Genalyte's test, which costs $10, is robust, Gunn said, and does not need to be reflexed to another method for confirmation, adding it is a near-patient test and operates off a workflow that can be CLIA-waived. While access to electricity is needed to run the test, a clean room and liquid handling capabilities are not required, he said. 

Genalyte is currently providing the test to African government agencies for evaluation. Gunn declined to disclose the cost of the Maverick instrument to run the test but said that Genalyte is negotiating pricing for West Africa. The system, he noted, would fit into a lab's broad testing abilities as it can also be used for testing aimed at infectious disease, allergies, and autoimmune disease. 

Genalyte joins a growing number of companies and organizations that have hastened the development of an Ebola test as the Ebola crisis spilled over from Africa and fears were raised when a few cases reached the US. Scientists from the University of Arizona, for instance, are developing a handheld PCR-based device for the rapid detection of the virus. Also, Roche, BioFire Defense, and Altona Diagnostics each received emergency use authorization from the US Food and Drug Administration for their Ebola tests.  

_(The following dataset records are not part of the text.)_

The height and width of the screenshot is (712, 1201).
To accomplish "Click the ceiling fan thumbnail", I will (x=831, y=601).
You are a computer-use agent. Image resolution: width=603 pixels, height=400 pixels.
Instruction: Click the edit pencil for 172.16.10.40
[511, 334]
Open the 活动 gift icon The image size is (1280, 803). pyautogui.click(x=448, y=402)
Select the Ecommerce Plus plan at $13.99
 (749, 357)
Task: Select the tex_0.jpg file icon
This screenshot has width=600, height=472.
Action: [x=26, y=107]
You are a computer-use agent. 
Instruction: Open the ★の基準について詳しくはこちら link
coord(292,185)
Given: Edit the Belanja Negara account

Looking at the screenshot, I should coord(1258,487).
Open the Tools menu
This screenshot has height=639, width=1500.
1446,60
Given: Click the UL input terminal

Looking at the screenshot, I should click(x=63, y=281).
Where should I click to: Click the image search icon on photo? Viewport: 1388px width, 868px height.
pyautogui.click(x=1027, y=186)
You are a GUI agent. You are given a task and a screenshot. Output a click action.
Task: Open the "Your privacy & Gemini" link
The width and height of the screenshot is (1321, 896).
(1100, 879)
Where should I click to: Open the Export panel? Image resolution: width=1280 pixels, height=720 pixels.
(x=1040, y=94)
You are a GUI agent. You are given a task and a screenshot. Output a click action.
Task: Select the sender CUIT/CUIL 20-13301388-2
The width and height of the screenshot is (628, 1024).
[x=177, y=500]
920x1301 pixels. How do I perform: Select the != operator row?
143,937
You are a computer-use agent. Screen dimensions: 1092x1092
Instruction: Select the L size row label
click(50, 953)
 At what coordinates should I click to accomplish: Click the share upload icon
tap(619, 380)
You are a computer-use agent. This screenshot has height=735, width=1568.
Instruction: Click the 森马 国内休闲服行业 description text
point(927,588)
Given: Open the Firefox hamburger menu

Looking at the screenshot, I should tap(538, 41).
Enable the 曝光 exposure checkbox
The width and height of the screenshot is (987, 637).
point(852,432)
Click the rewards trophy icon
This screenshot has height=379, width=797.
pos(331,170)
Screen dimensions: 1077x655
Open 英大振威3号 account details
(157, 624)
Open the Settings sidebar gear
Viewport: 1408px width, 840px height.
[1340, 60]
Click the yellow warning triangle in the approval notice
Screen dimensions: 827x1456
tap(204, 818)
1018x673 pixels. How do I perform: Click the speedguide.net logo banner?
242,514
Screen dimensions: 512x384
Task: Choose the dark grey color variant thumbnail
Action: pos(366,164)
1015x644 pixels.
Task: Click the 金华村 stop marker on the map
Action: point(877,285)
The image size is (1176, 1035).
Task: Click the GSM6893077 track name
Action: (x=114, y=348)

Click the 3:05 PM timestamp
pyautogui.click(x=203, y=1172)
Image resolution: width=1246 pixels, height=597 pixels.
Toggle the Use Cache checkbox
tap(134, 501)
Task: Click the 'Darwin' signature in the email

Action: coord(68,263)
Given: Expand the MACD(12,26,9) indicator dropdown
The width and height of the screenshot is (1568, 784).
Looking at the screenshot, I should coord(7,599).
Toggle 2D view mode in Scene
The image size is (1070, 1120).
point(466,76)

Meanwhile, the Massachusetts Life Sciences Center issued a $1 million challenge grant for the development of a rapid, disposable molecular diagnostic test for the Ebola virus.

Genalyte does not intend to seek an EUA for the Ebola test, Gunn said. 

Genalyte, which was founded in 2007, has been developing its technology for a number of years, Gunn said, and the company has a number of its Maverick systems placed in government facilities. The purpose of its Ebola test is "to be ready for this the next time [an epidemic] comes around," he said, "and also to provide a test for a large number of other diseases that are a lot more common than Ebola. We would be happy if the Ebola test never showed up positive again." 

Beyond Ebola 

The Maverick system, he said, can detect up to 128 diseases from a single finger prick of blood "and then it's about how you bring that to market and … the applications, and infectious disease is one of the obvious applications." While infectious disease tests that run on the system are not available in the US, it is on Genalyte's roadmap, Gunn said. 

Based in San Diego, the privately held firm spent its first few years developing its silicon chip technology, and its first product was an immunogenicity test launched to the pharmaceutical space. Genalyte can multiplex all isotypes of antibodies against the drug, "so we can see the entire spectrum of antibodies, including IgG4." 

IgG4-related systemic diseases are marked by inflammatory cells that cause fibrosis and include autoimmune pancreatitis, Riedel's thyroiditis, and Mikulicz's syndrome. The company's main source of commercial revenues is derived from its pharma business, Gunn said. 

As it seeks to move into the diagnostics space, Genalyte is focused on infectious diseases and autoimmune diseases. Gunn said that it also sees vaccine rejection testing, and immunogenicity testing as possible companion diagnostic opportunities down the road.